A flexible base recipe – Craving some other summer flavors? Feel free to experiment with the recipe by substituting for other summer foods like corn, zucchini, cherry tomatoes, avocado, or other fresh veggies and fresh herbs you can find at the farmers market.

Ayurveda Perspective on Summer Salad

Even though salads are considered to be a ‘healthy’ option, they actually get a bad wrap in Ayurveda!

Here’s why – in Ayurveda, it’s not just about what you eat, it’s about what you can digest. Most typical salads are packed tonnes of raw, cold ingredients, and often contain incompatible food combinations – all of which can put a strain on digestion (agni).
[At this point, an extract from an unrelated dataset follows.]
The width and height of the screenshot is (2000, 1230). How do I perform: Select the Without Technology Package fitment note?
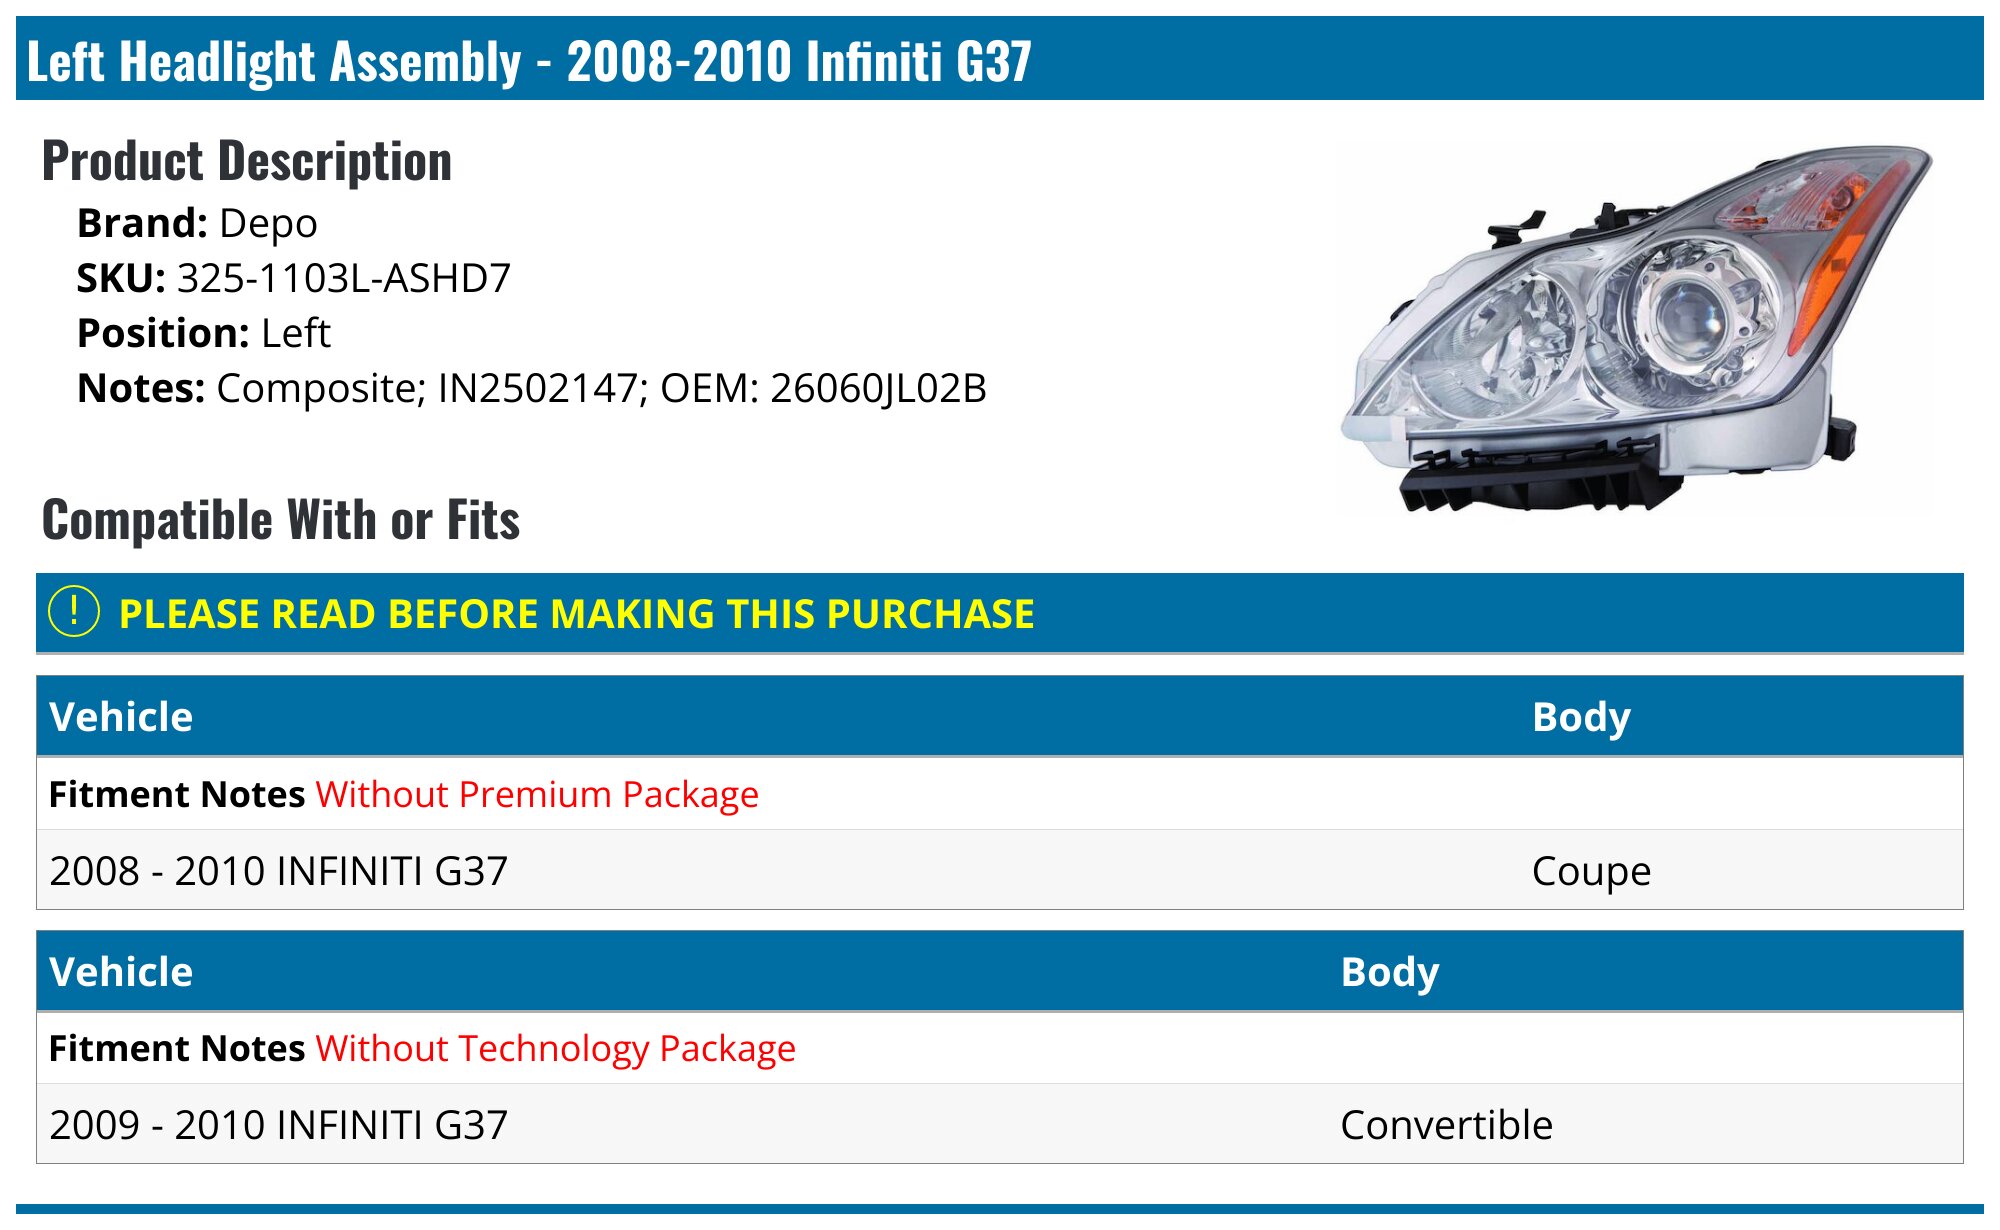(556, 1048)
For example, a salad made with fresh peaches, feta cheese, heirloom tomatoes and some raw carrots might be delicious, but this combination of ingredients is difficult to digest.

So how do you make your salad a little more Ayurveda friendly?

First, make sure your base is a cooked ingredient and serve warm (like quinoa or roast vegetables). Keep your salad simple – don’t load it up with every ingredient you have just because it’s ‘healthy’.

Also, add a digestive dressing to your salad! The dressing used in this recipe includes cooling digestives like cilantro and lime (instead of herbs like basil and tangy vinegar which are heating) making it perfect for the summer months.

What You’ll Need

For the salad:
  • Quinoa
  • Mixed Greens
  • Cilantro
  • Chickpeas
  • Pomegranate
For the dressing:
  • Cilantro
  • Hummus
  • Olive oil
  • Lime juice

How to Make This Summer Salad – Step by Step

Step 1: While the quinoa is cooking, make your dressing (full instructions below).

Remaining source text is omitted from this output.